Coder Social home page Coder Social logo

bulk-data-service's Introduction

IATI Bulk Data Service Tool

Summary

Product IATI Bulk Data Service
Description A Python application which fetches the list of registered IATI datasets and periodically downloads them, making each available individually as an XML file and ZIP file, and also providing a ZIP file containing all the datasets.
Website None
Related
Documentation Rest of README.md
Technical Issues See https://github.com/IATI/bulk-data-service/issues
Support https://iatistandard.org/en/guidance/get-support/

High-level requirements

  • Python 3.12
  • Postgres DB
  • Azure storage account with blob storage enabled

Running the app locally

First-time setup

1. Setup and activate a Python virtual environment.

python3.12 -m venv .ve
source .ve/bin/activate

2. Install the dependencies

pip install -r requirements.txt

3. Setup a .env file

The IATI Bulk Data Service app, the docker compose setup for local development (Azurite, Postgres), and the yoyo database migrations tool (which the Bulk Data Service app runs, but which it is sometimes useful to run from the command line during development), are all configured via environment variables. When running locally, these are set via a .env file. To create one, copy the example file and edit as needed:

cp .env-example .env

The example file is preconfigured to work with the local docker compose setup.
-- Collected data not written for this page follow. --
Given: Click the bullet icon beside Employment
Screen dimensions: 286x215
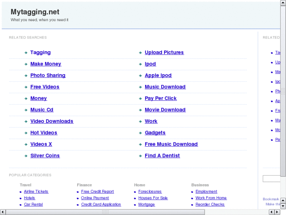Looking at the screenshot, I should 192,192.
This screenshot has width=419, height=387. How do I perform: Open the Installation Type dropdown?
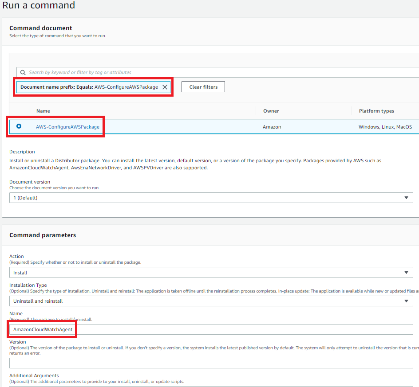(x=211, y=301)
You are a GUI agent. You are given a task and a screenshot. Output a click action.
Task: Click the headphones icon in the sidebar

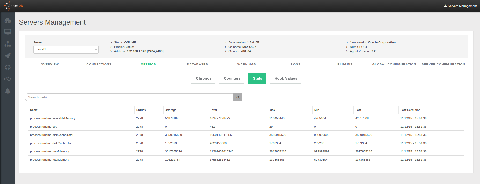coord(8,67)
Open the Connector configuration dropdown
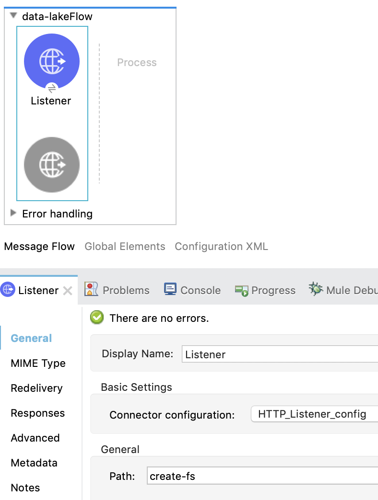Viewport: 378px width, 500px height. pos(314,414)
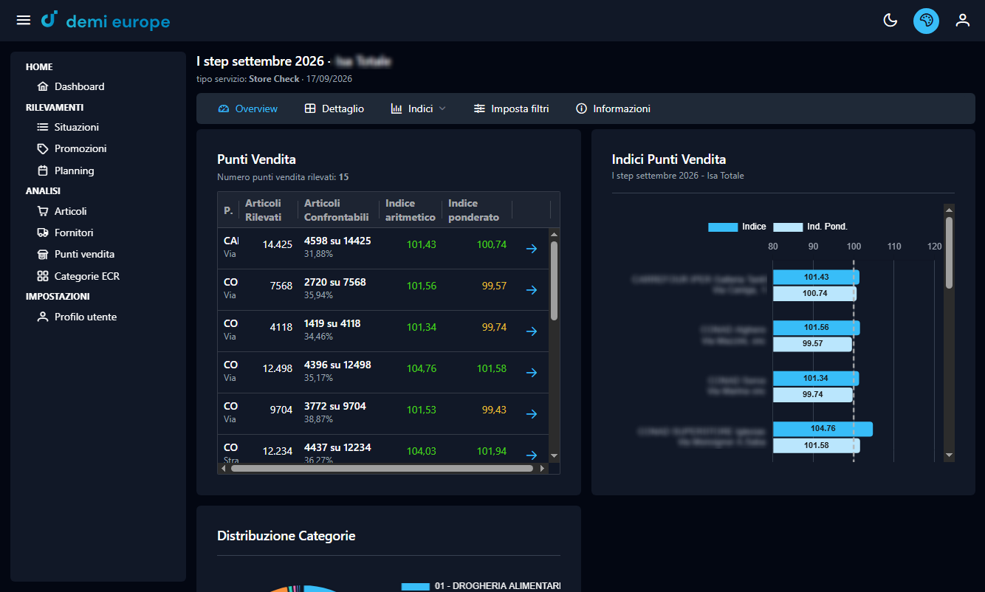Click chart scrollbar down arrow
This screenshot has width=985, height=592.
tap(950, 455)
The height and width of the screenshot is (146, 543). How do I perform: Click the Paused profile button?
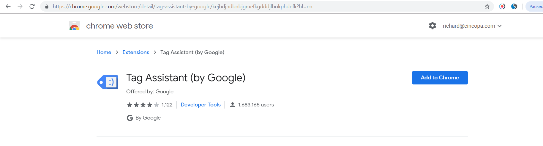[535, 7]
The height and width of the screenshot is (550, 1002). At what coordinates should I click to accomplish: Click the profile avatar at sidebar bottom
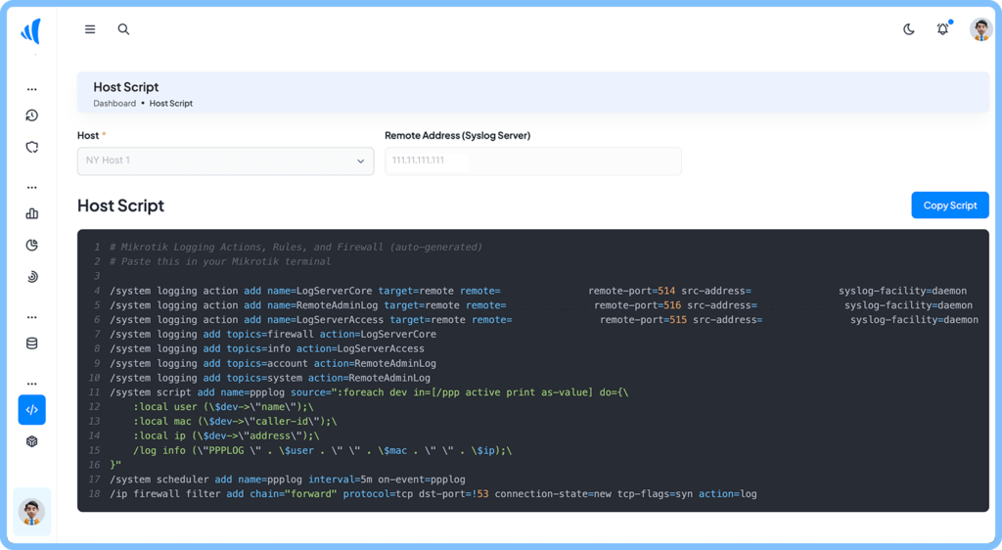click(x=31, y=511)
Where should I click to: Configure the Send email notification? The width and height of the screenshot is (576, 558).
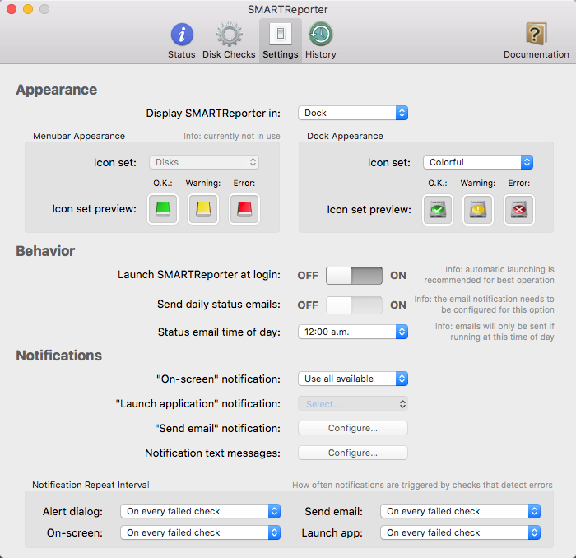coord(353,428)
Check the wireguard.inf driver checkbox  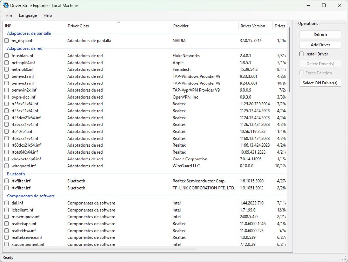click(6, 166)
4. Install some version of dotenv (optional)

The .env file is used when running things locally to store environment variables that configure the apps mentioned above. Docker Compose will read this automatically, but when running the bulk data service app or yoyo directly, you need to get these variables into the shell environment: you can either source this file to get the environment variables into your current terminal context, or you can one of the various dotenv command line tools to import the environment on each run (using dotenv lets you quickly switch different .env files in and out, which can be useful for testing, debugging, etc).

Running after first-time setup

Running the app successfully requires a Postgres database and a connection to an Azure blob storage account. There is a docker compose setup which can be used to start an instance of each service locally, that can be run with:

docker compose up

The example .env file (.env-example) is configured to use the above docker compose setup. If you don't use the docker compose setup, then you will need to change the values in the .env file accordingly.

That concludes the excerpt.